» The exercise: Lay out the lines below as a numbered list, skipping any blank lines and leaving the pictures out of your answer.

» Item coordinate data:
------------------------

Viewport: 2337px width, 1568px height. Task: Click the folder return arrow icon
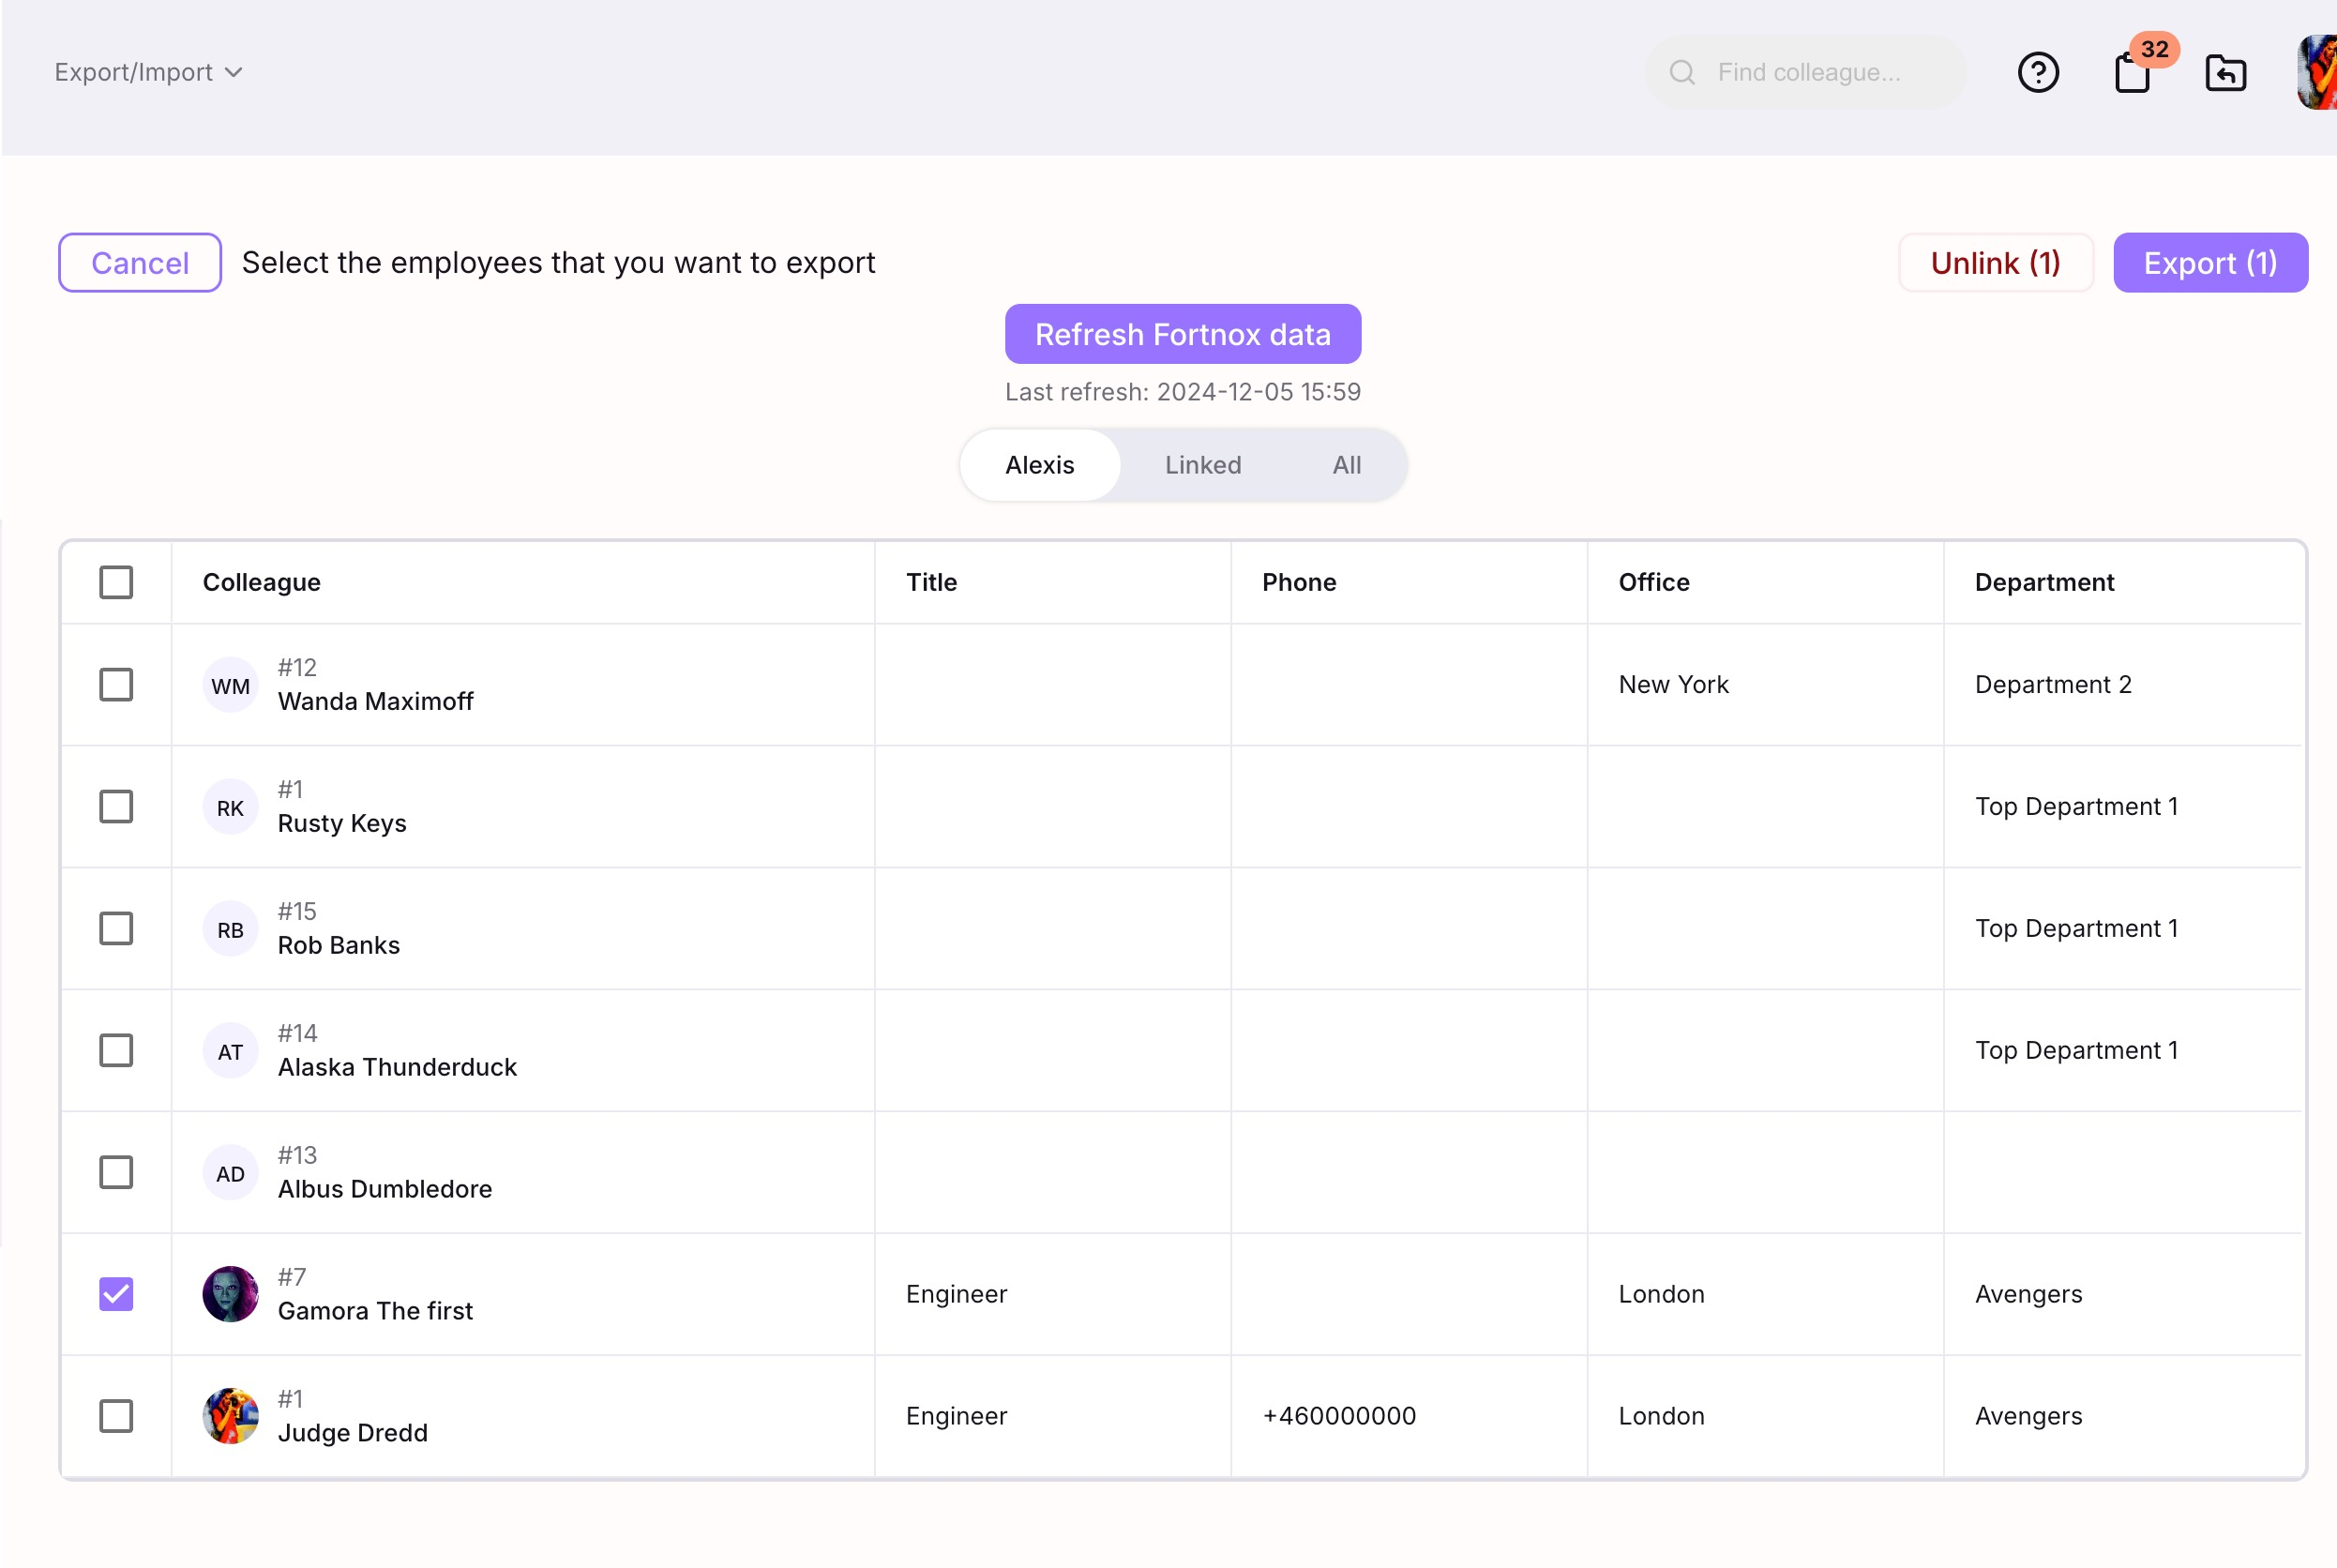(2225, 72)
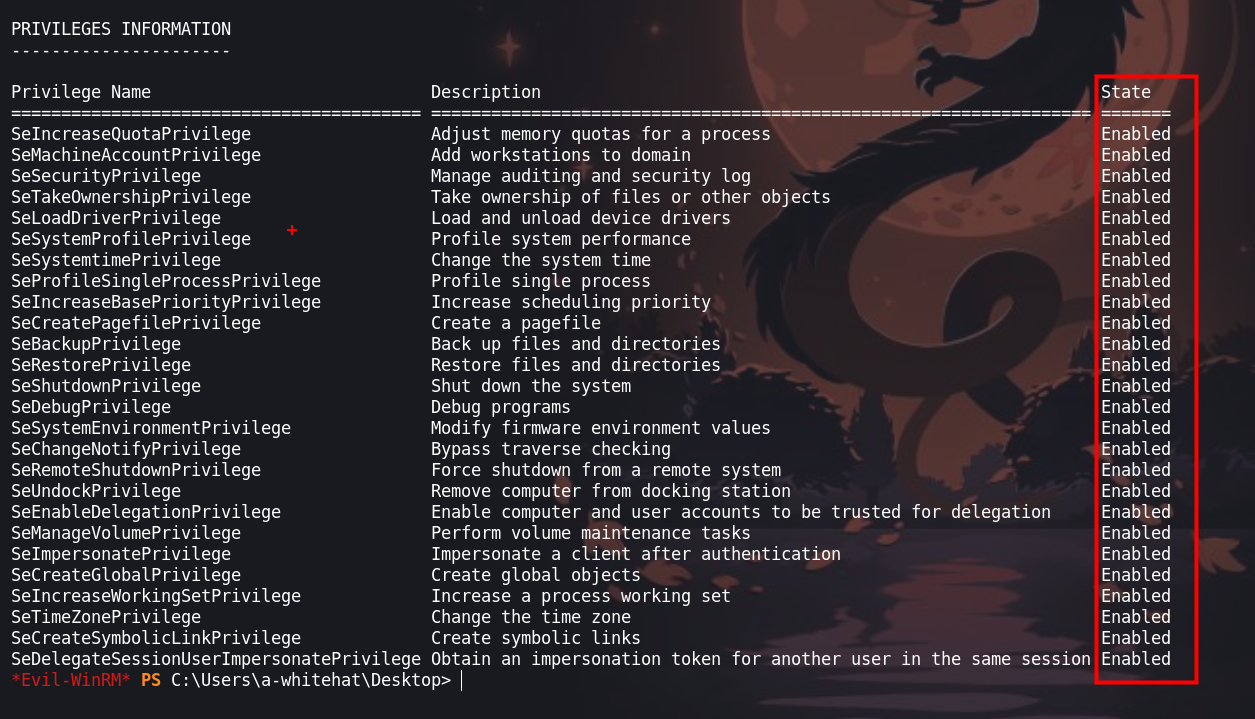Click the PRIVILEGES INFORMATION heading
Image resolution: width=1255 pixels, height=719 pixels.
pyautogui.click(x=121, y=29)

------------------------

» Expected answer:
1. Viewport: 2337px width, 1568px height. Task: Click the folder return arrow icon
2. (2225, 72)
3. Click the PRIVILEGES INFORMATION heading
4. Image resolution: width=1255 pixels, height=719 pixels.
5. pyautogui.click(x=121, y=29)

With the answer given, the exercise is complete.